Stated task:
Output as a numbered list the lines of the listing running from the line containing "You are a computer-use" through the end of the listing, with blank lines dropped and pictures left out.

Information supplied:
Start

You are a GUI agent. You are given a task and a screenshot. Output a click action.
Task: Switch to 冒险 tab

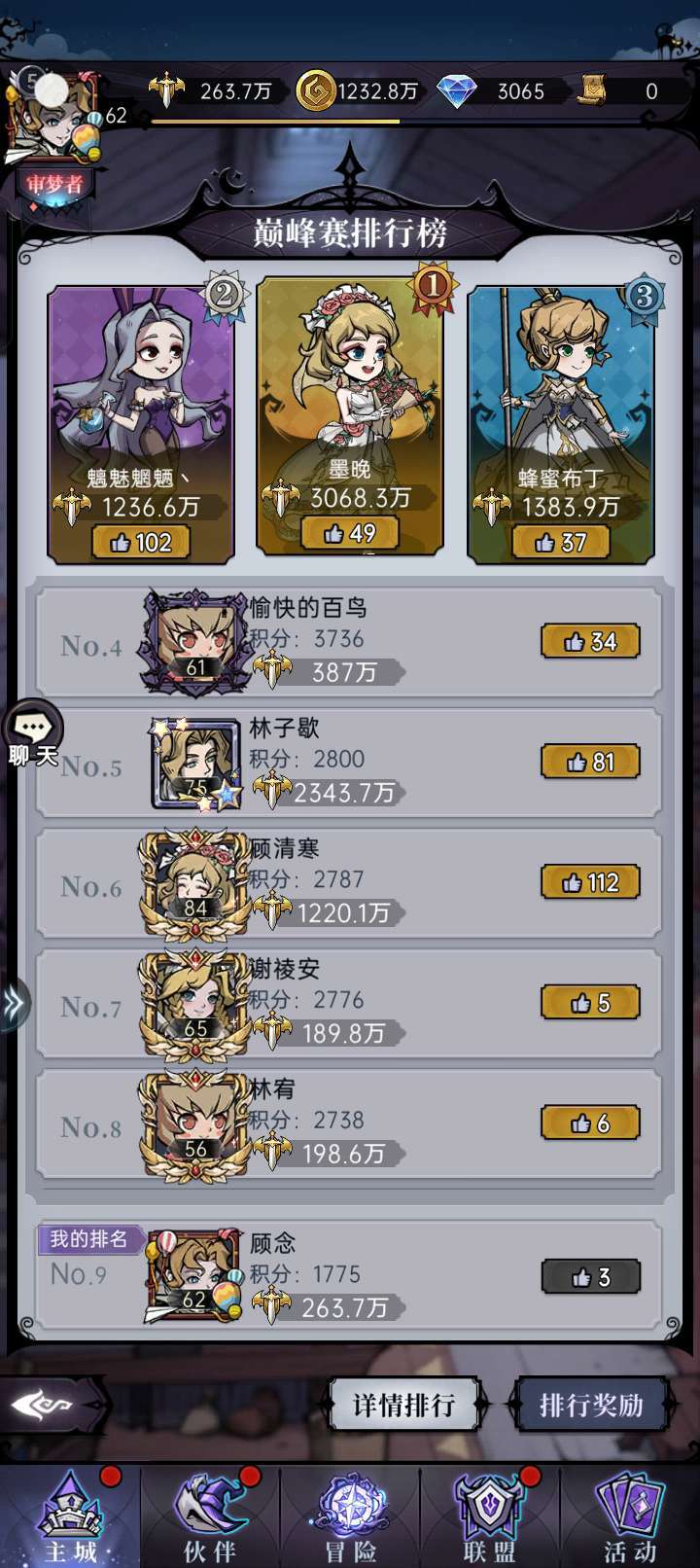click(x=350, y=1517)
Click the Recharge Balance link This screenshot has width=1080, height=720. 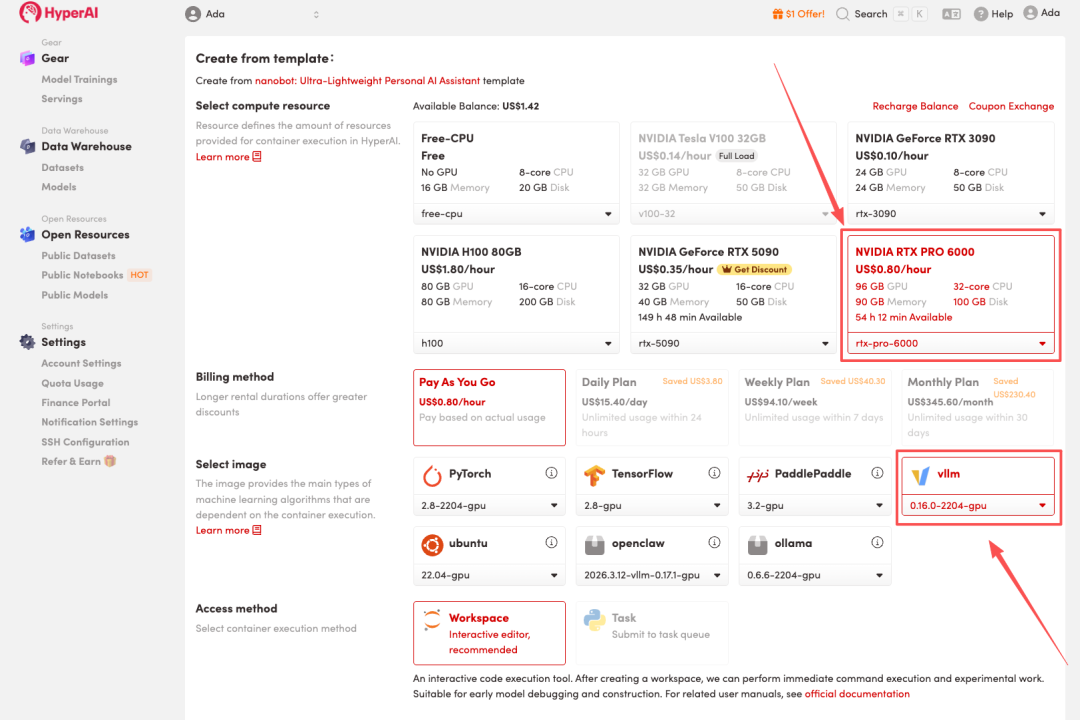[x=915, y=106]
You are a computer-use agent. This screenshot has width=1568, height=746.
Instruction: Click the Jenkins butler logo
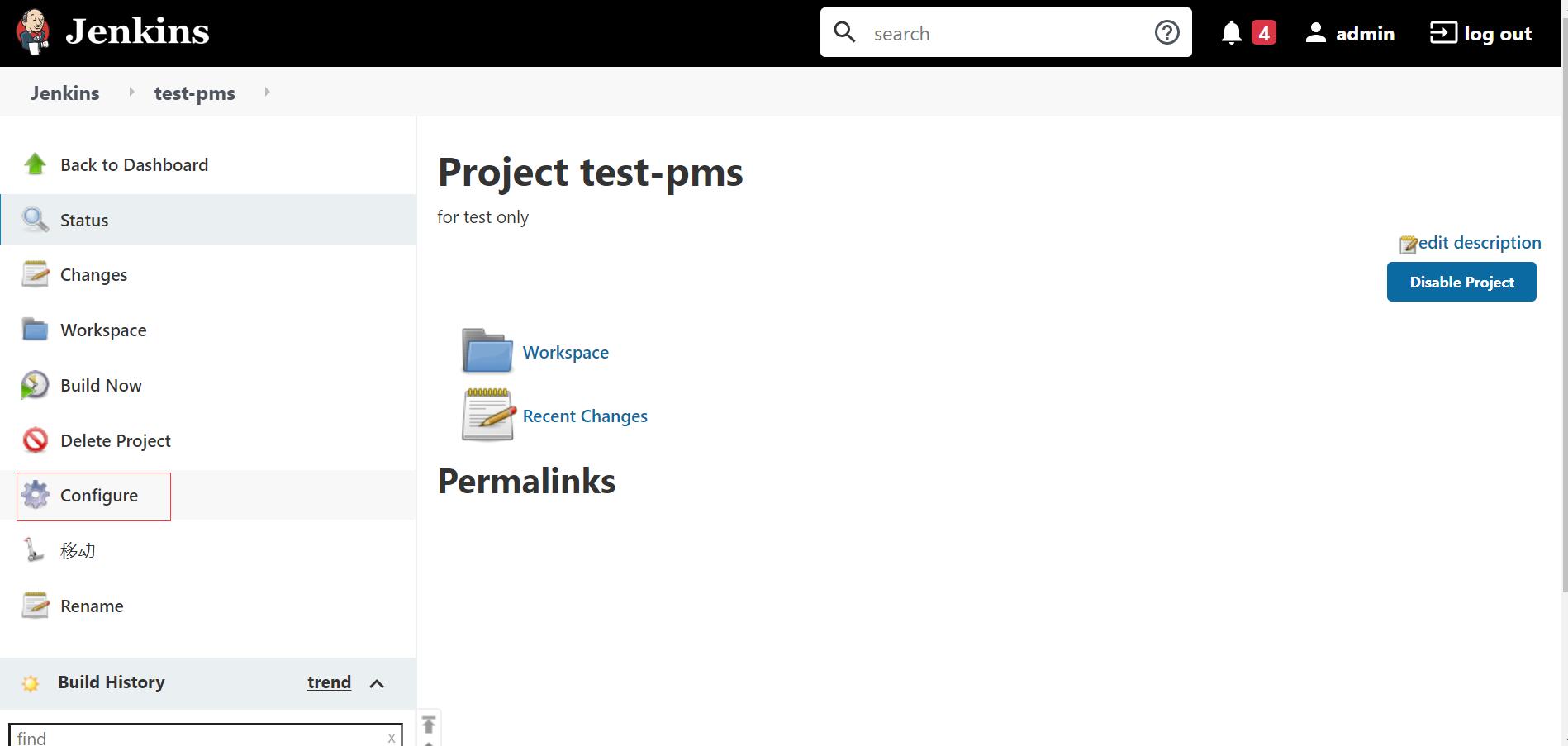(x=34, y=32)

End

Response:
1. You are a computer-use agent. This screenshot has width=1568, height=746.
2. Instruction: Click the Jenkins butler logo
3. (x=34, y=32)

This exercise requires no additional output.